* Task to carry out *
Leave out the pictures and restate every entry word for word.

* Data records *
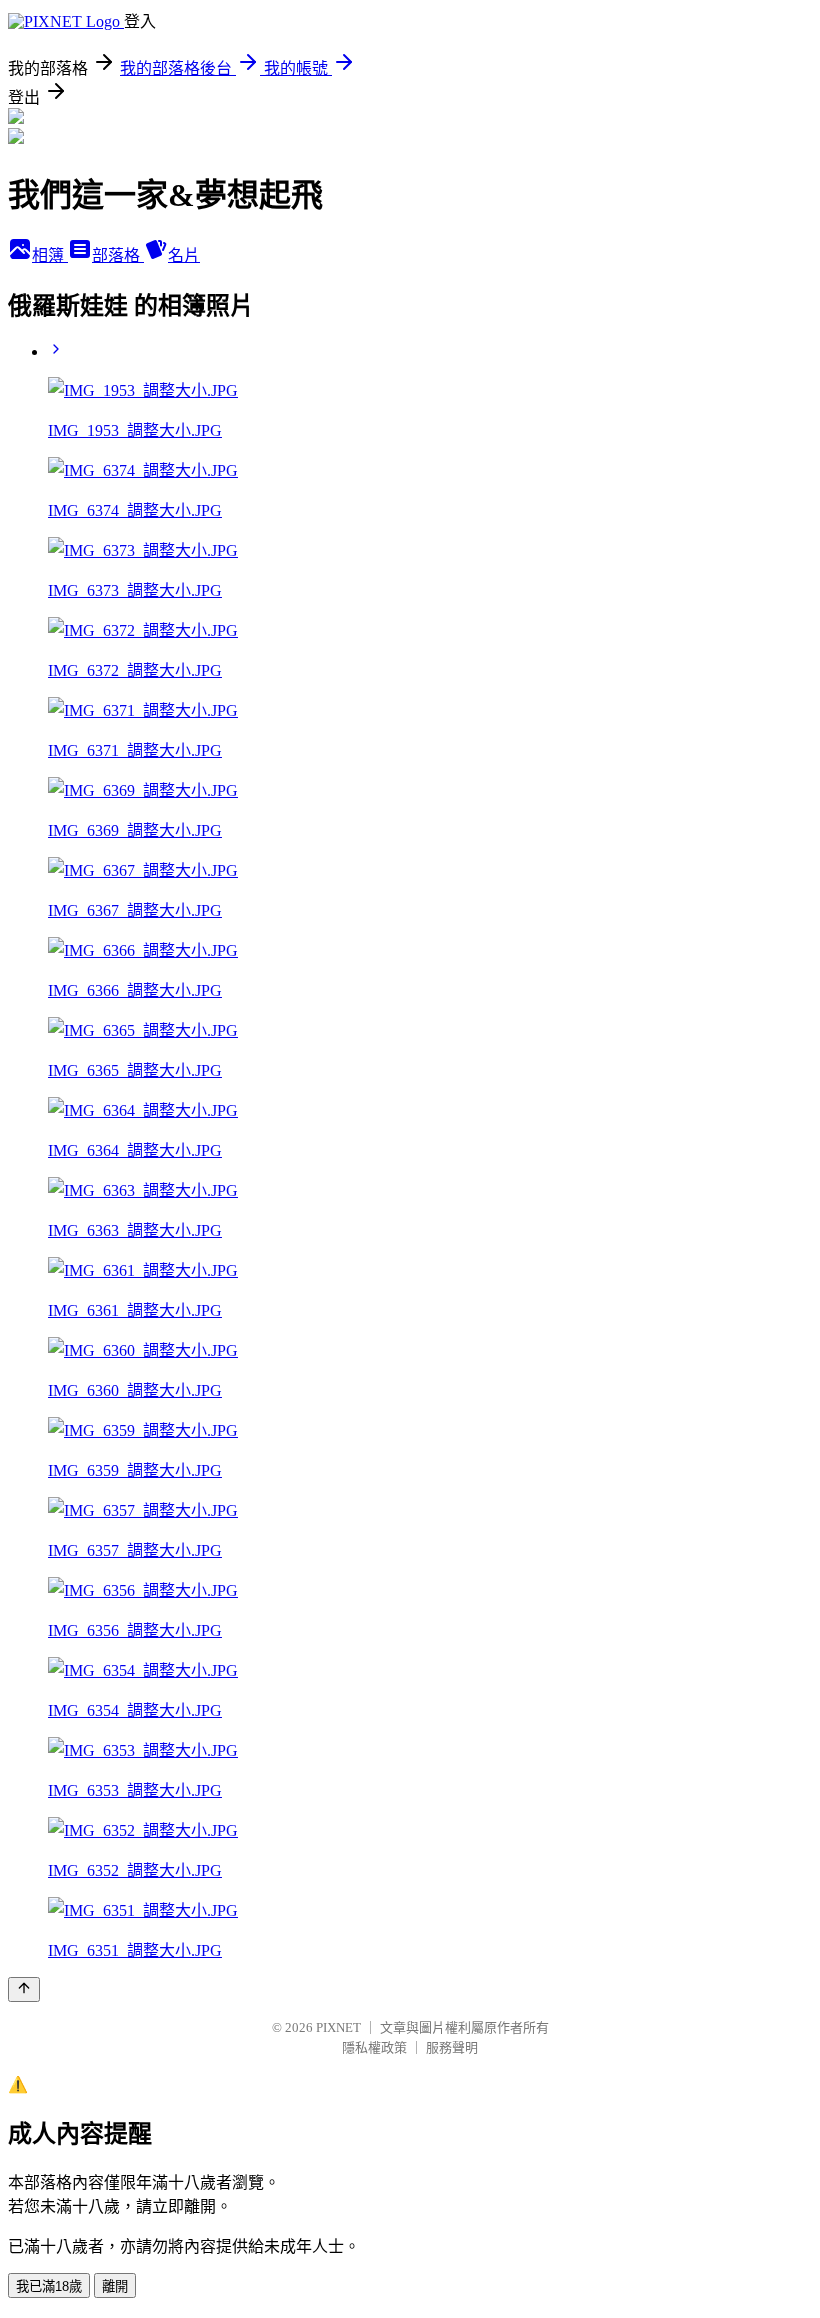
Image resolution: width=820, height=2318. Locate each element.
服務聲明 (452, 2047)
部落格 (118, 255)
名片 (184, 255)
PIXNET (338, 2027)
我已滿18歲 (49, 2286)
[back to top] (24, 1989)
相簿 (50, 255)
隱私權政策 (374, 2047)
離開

* Exercise answer *
Image resolution: width=820, height=2318. Locate each element.
服務聲明 (452, 2047)
部落格 (118, 255)
名片 (184, 255)
PIXNET (338, 2027)
我已滿18歲 (49, 2286)
[back to top] (24, 1989)
相簿 (50, 255)
隱私權政策 (374, 2047)
離開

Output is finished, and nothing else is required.